• _YOUR ASSIGNMENT_: Would you write out the full listing exactly, without any pictures?

• _SOURCE MATERIAL_:
········
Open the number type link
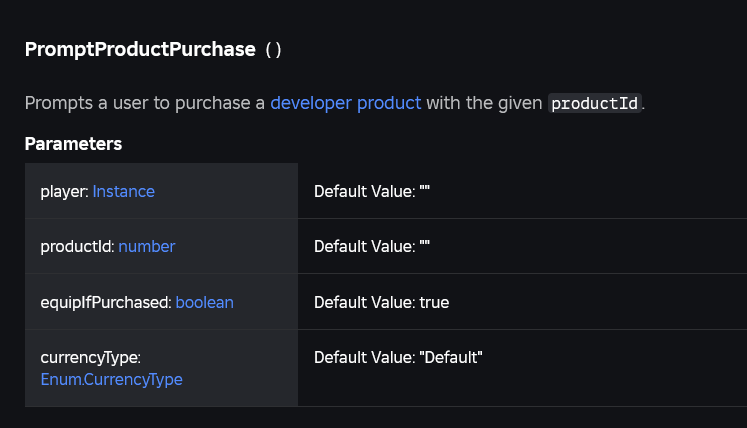Viewport: 747px width, 428px height. click(146, 246)
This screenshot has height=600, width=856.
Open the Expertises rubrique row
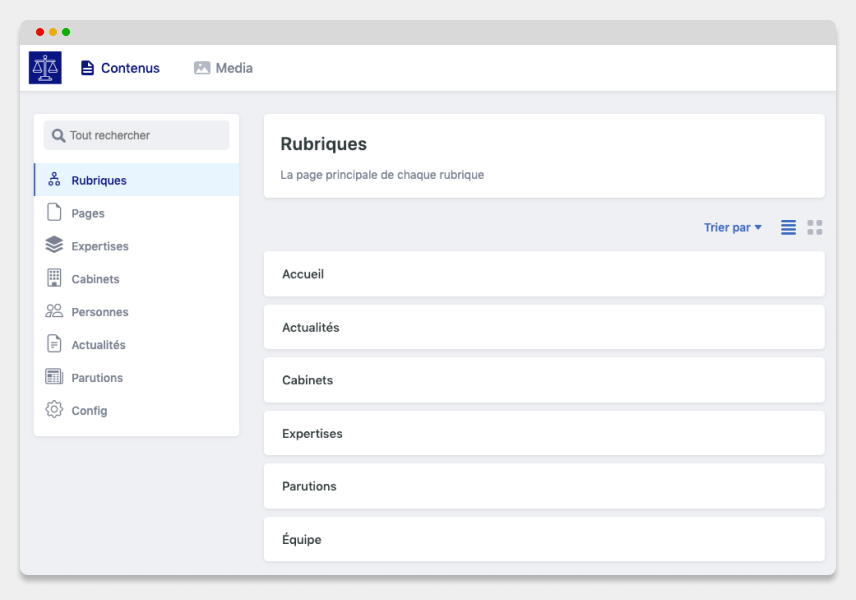click(544, 433)
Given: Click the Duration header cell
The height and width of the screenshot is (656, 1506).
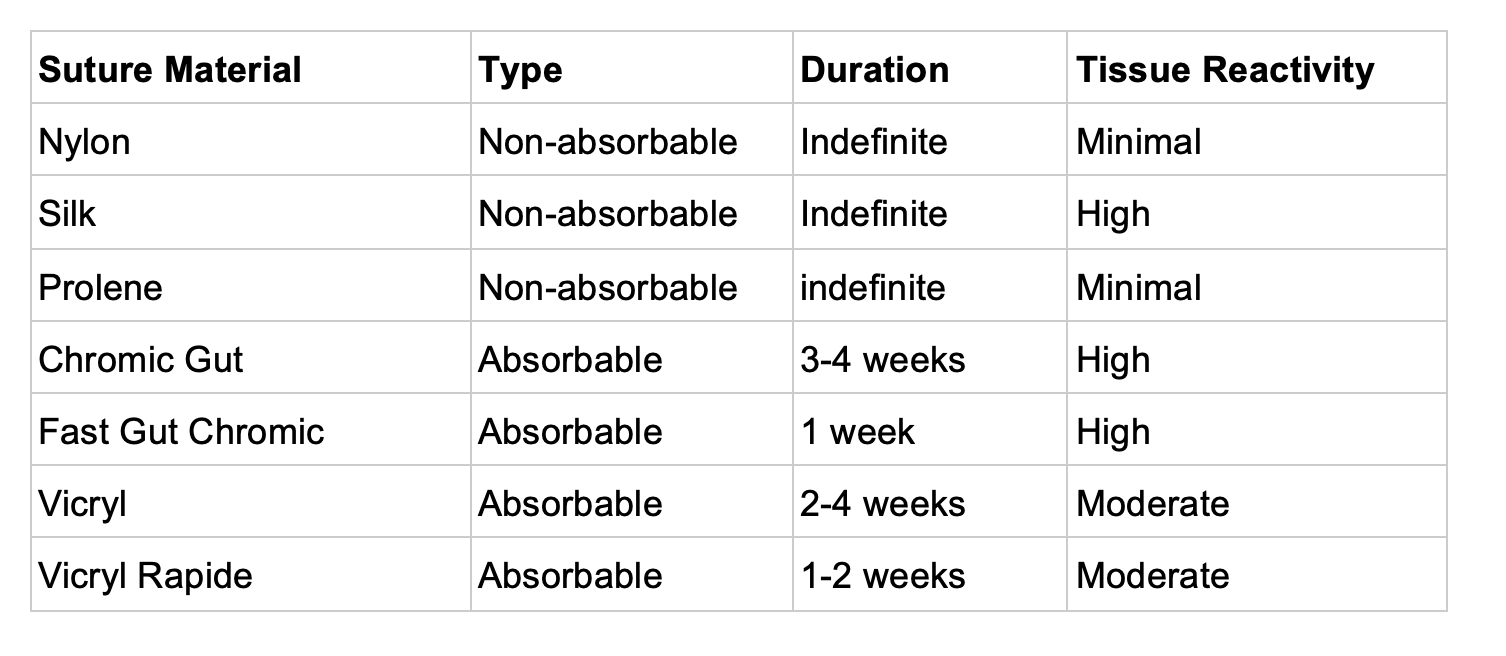Looking at the screenshot, I should click(x=930, y=68).
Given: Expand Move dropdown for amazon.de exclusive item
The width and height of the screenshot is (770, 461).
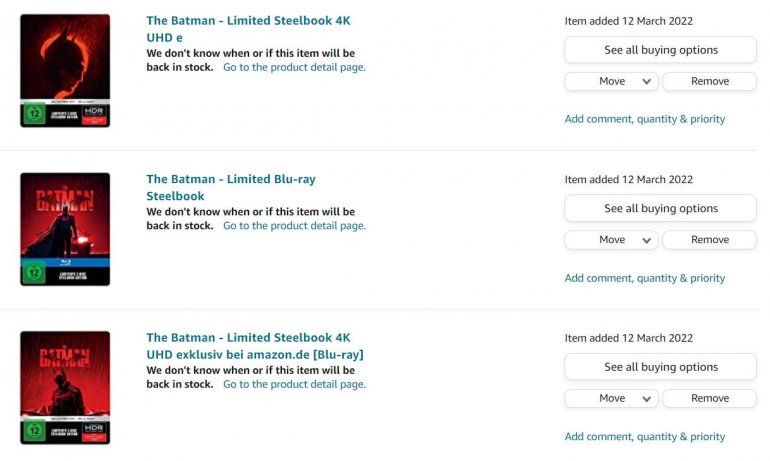Looking at the screenshot, I should 611,398.
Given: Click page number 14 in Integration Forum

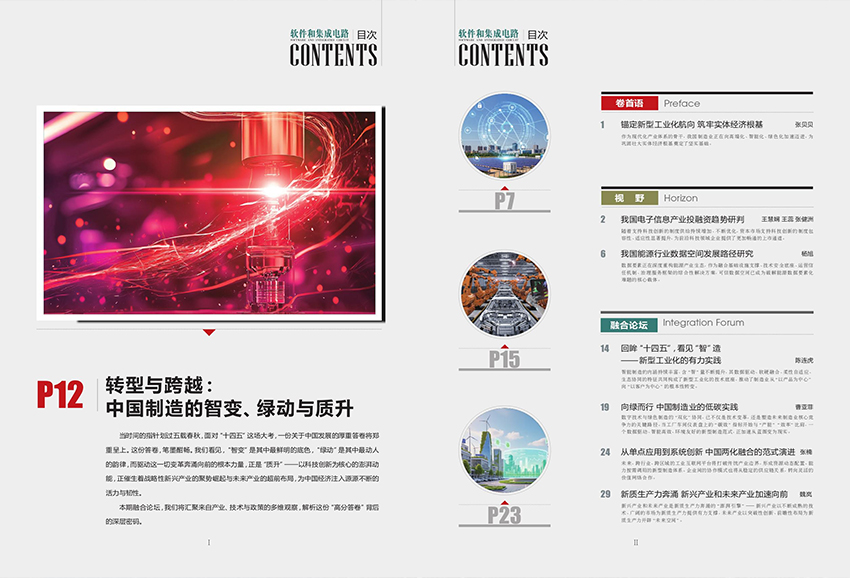Looking at the screenshot, I should 605,348.
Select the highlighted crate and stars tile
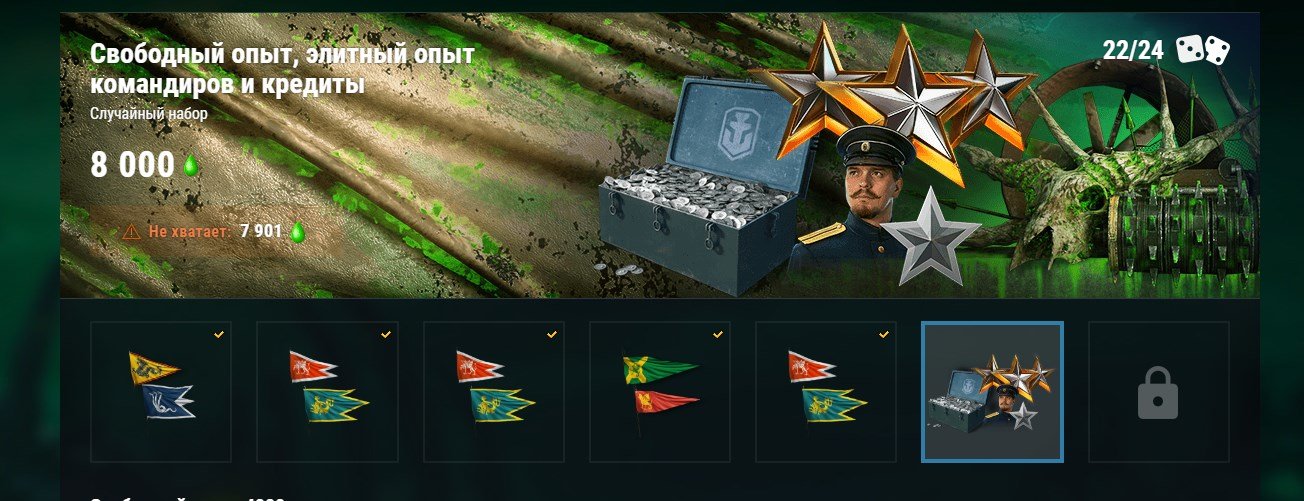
········
• _ANSWER_:
Open the number type link
Viewport: 747px width, 428px height. click(146, 246)
This screenshot has height=600, width=856.
Open the Expertises rubrique row
click(544, 433)
Given: Click the Duration header cell
The height and width of the screenshot is (656, 1506).
Looking at the screenshot, I should click(x=930, y=68).
Given: Expand Move dropdown for amazon.de exclusive item
The width and height of the screenshot is (770, 461).
Looking at the screenshot, I should 611,398.
Given: Click page number 14 in Integration Forum

Looking at the screenshot, I should 605,348.
Select the highlighted crate and stars tile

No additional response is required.